◆ Task brief ◆
Only the lines from the one with "The image size is (1366, 633)." through the final line below belong in the answer, copied exactly and without pictures.

##### Data for this exercise

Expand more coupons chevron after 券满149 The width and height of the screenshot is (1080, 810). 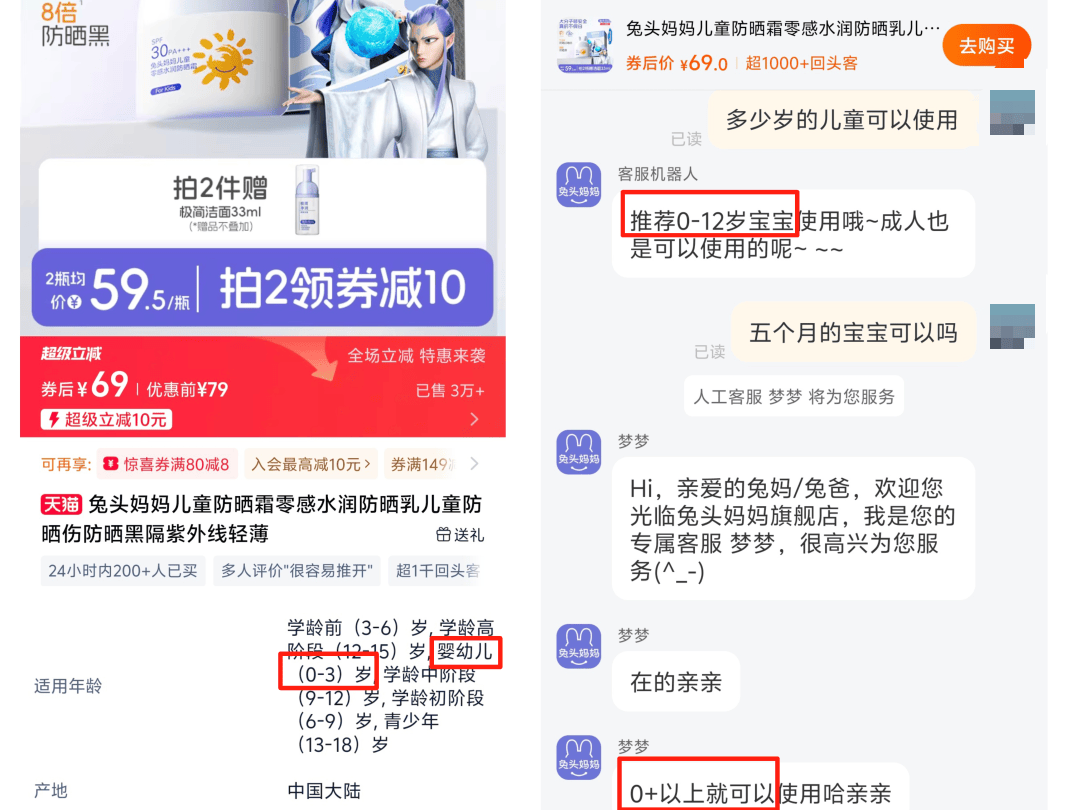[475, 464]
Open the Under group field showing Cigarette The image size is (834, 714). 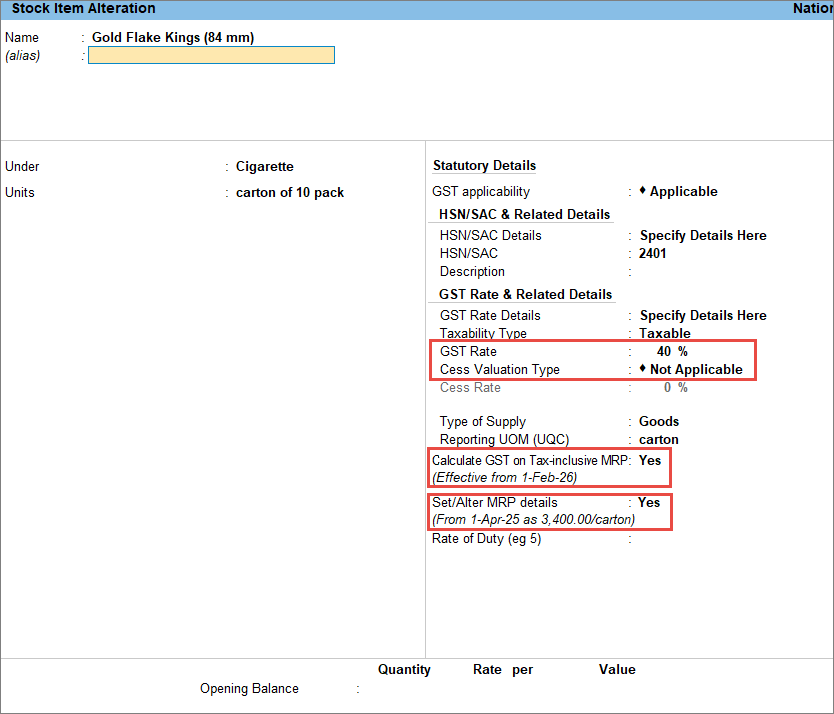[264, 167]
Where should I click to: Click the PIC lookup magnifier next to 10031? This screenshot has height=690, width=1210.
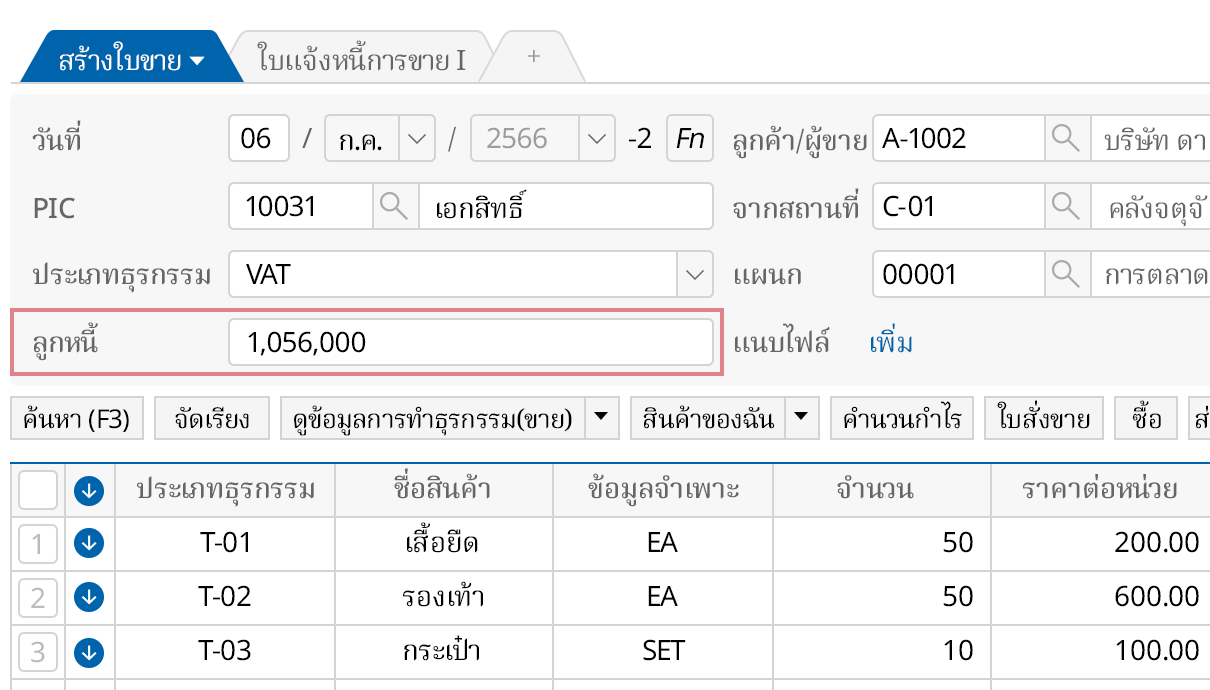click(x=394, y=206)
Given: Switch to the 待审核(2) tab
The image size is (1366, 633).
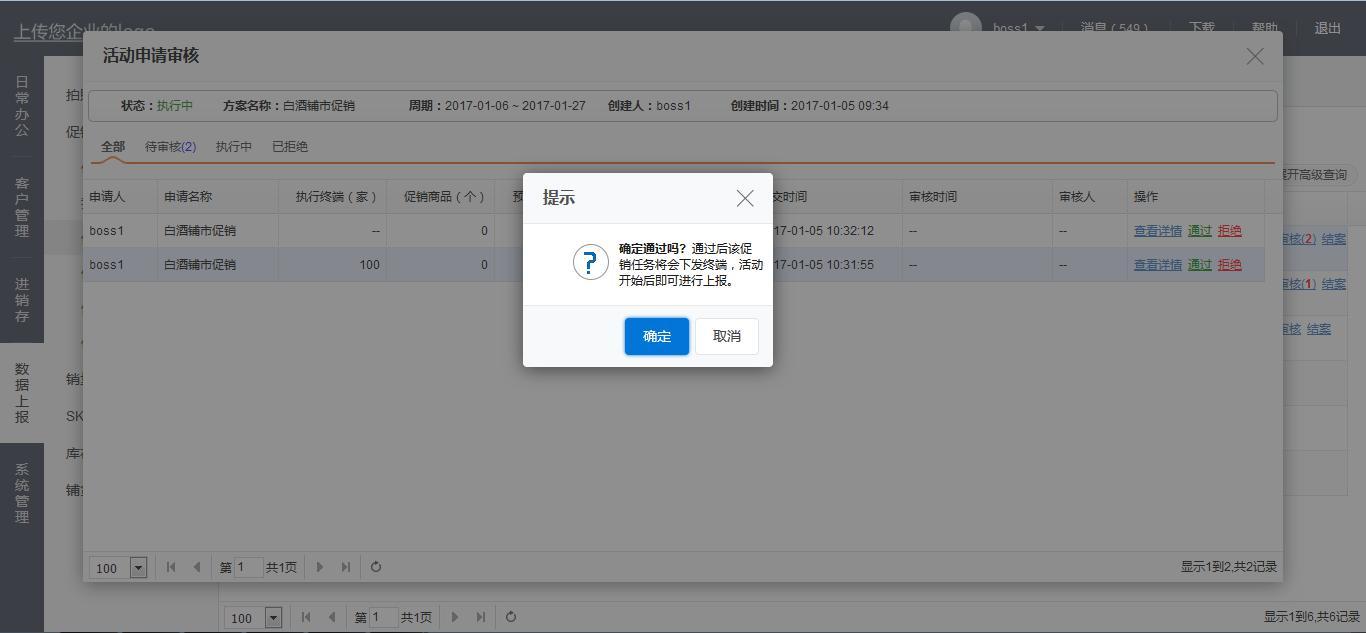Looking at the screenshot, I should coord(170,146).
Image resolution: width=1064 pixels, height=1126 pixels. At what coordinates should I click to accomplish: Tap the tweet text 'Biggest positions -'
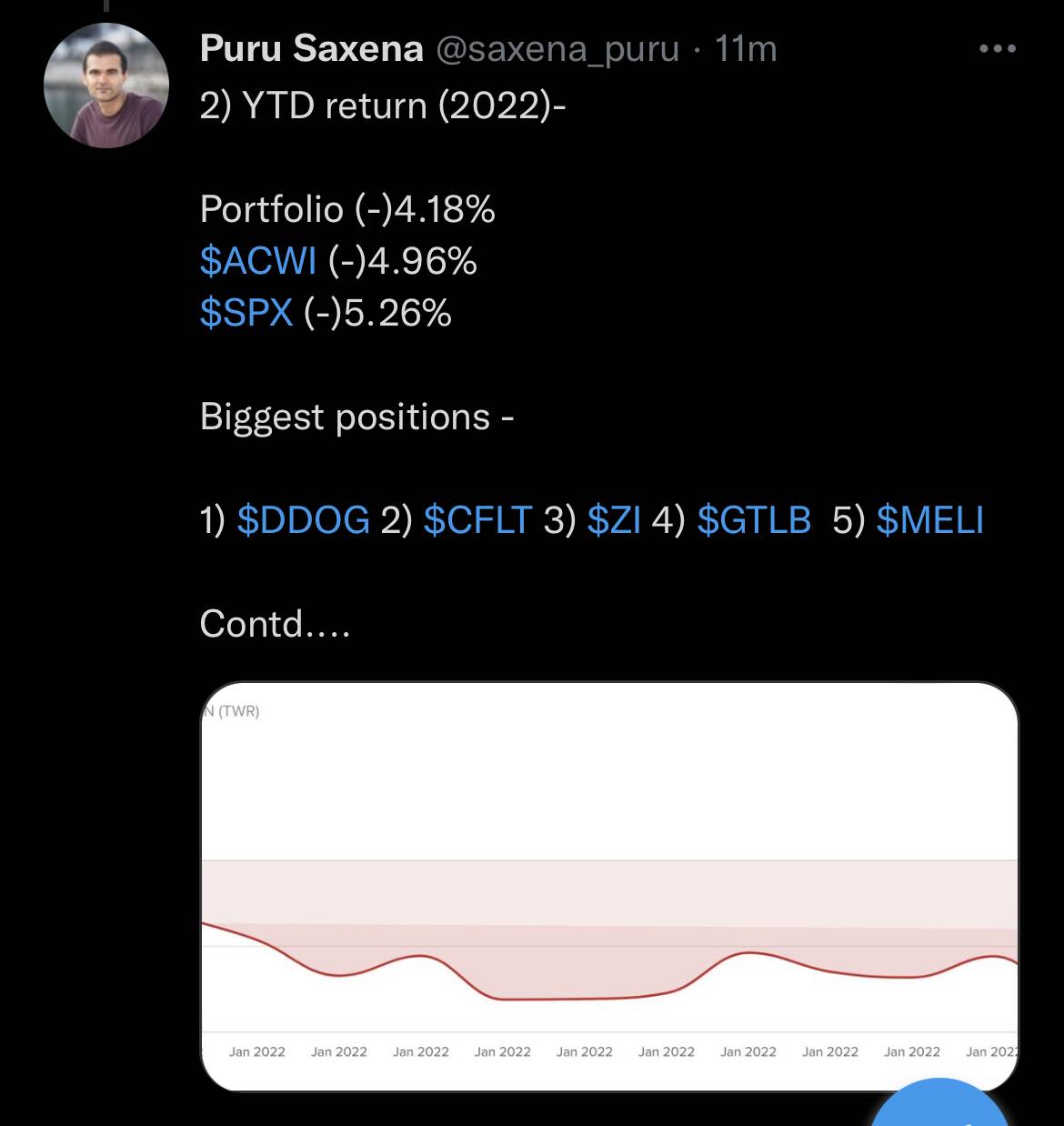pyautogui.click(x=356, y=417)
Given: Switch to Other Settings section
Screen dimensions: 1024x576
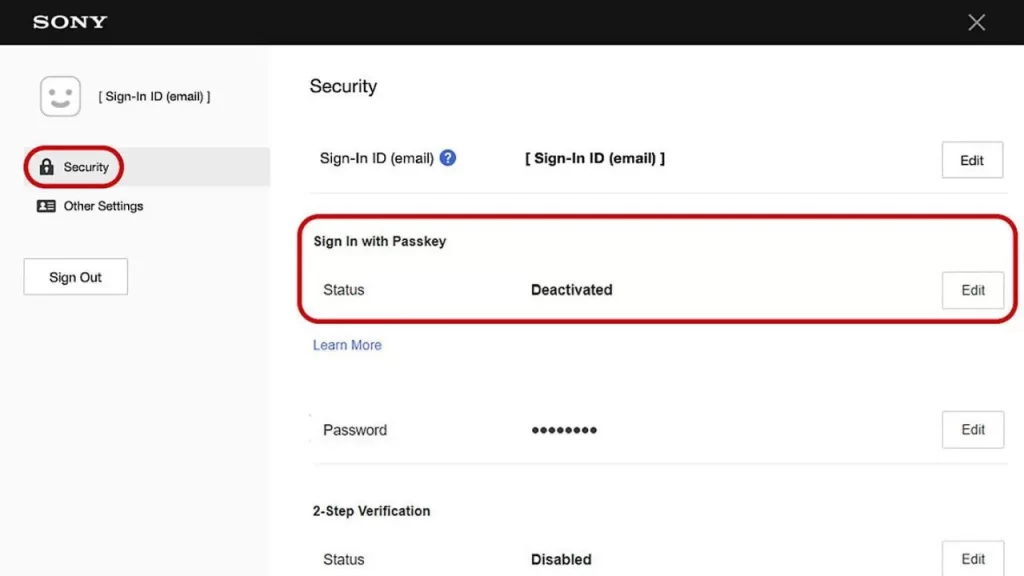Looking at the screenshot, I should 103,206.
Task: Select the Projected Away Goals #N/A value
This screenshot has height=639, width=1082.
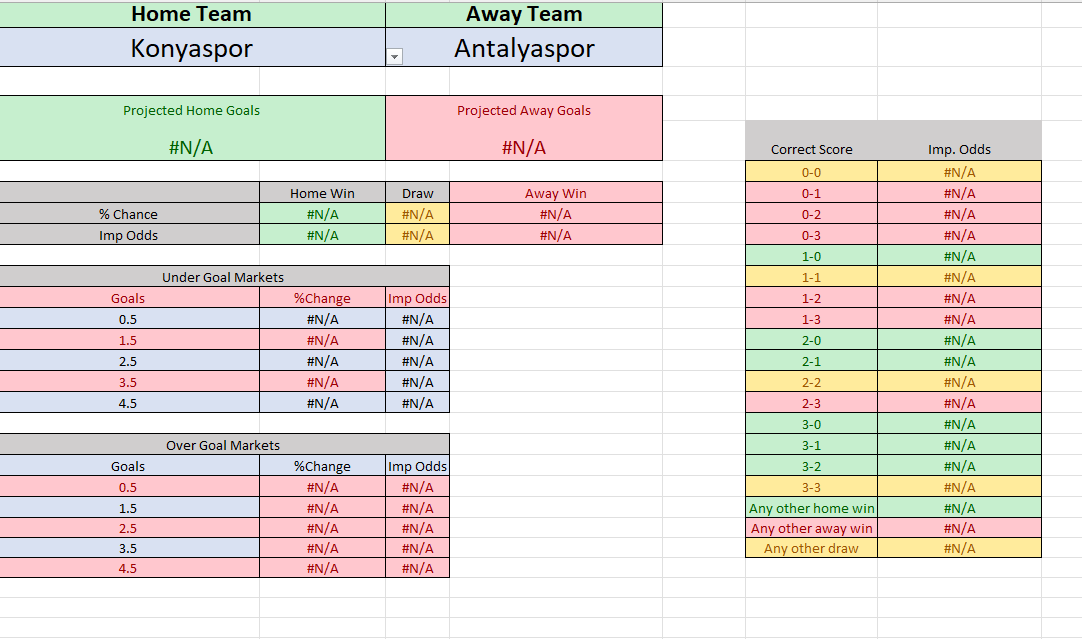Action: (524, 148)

##########

◆ Task response ◆
The image size is (1366, 633).
Looking at the screenshot, I should coord(170,146).
Image resolution: width=1064 pixels, height=1126 pixels. At what coordinates should I click to accomplish: Tap the tweet text 'Biggest positions -'
pyautogui.click(x=356, y=417)
Given: Switch to Other Settings section
Screen dimensions: 1024x576
Looking at the screenshot, I should 103,206.
Task: Select the Projected Away Goals #N/A value
This screenshot has height=639, width=1082.
Action: (524, 148)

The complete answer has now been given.